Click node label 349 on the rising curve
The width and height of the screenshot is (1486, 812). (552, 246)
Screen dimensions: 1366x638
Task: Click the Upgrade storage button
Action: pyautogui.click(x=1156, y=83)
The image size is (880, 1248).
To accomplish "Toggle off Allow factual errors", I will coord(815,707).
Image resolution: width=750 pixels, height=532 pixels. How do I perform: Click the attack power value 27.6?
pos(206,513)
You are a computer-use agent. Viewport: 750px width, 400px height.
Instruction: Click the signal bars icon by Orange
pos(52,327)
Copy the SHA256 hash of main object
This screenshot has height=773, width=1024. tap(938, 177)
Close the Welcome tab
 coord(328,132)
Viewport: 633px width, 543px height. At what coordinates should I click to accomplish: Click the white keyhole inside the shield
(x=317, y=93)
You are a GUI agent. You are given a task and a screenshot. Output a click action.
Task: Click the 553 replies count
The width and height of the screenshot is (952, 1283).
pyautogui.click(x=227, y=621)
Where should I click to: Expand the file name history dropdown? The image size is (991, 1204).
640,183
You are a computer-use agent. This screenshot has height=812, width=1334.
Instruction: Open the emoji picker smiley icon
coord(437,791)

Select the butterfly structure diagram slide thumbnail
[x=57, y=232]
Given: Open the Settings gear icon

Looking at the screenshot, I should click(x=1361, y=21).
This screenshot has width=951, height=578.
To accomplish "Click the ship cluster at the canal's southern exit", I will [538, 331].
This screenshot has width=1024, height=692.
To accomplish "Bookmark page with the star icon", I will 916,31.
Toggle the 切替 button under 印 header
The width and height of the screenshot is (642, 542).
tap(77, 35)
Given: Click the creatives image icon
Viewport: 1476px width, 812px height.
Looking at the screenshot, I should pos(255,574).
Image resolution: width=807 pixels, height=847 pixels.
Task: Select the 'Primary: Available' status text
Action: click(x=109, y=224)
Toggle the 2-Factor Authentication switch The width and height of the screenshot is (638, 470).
+ + + +
• Prompt: Exactly as given, repeat every record above.

• Exercise result:
Click node label 349 on the rising curve
The width and height of the screenshot is (1486, 812). (552, 246)
Screen dimensions: 1366x638
Task: Click the Upgrade storage button
Action: pyautogui.click(x=1156, y=83)
The image size is (880, 1248).
To accomplish "Toggle off Allow factual errors", I will coord(815,707).
Image resolution: width=750 pixels, height=532 pixels. How do I perform: Click the attack power value 27.6?
pos(206,513)
You are a computer-use agent. Viewport: 750px width, 400px height.
Instruction: Click the signal bars icon by Orange
pos(52,327)
Copy the SHA256 hash of main object
This screenshot has height=773, width=1024. tap(938, 177)
Close the Welcome tab
 coord(328,132)
Viewport: 633px width, 543px height. At what coordinates should I click to accomplish: Click the white keyhole inside the shield
(x=317, y=93)
You are a GUI agent. You are given a task and a screenshot. Output a click action.
Task: Click the 553 replies count
The width and height of the screenshot is (952, 1283).
pyautogui.click(x=227, y=621)
Where should I click to: Expand the file name history dropdown? The image size is (991, 1204).
640,183
You are a computer-use agent. This screenshot has height=812, width=1334.
Instruction: Open the emoji picker smiley icon
coord(437,791)

Select the butterfly structure diagram slide thumbnail
[x=57, y=232]
Given: Open the Settings gear icon

Looking at the screenshot, I should click(x=1361, y=21).
This screenshot has width=951, height=578.
To accomplish "Click the ship cluster at the canal's southern exit", I will [538, 331].
This screenshot has width=1024, height=692.
To accomplish "Bookmark page with the star icon", I will 916,31.
Toggle the 切替 button under 印 header
The width and height of the screenshot is (642, 542).
tap(77, 35)
Given: Click the creatives image icon
Viewport: 1476px width, 812px height.
Looking at the screenshot, I should pos(255,574).
Image resolution: width=807 pixels, height=847 pixels.
Task: Select the 'Primary: Available' status text
Action: click(x=109, y=224)
Toggle the 2-Factor Authentication switch The width and height of the screenshot is (638, 470).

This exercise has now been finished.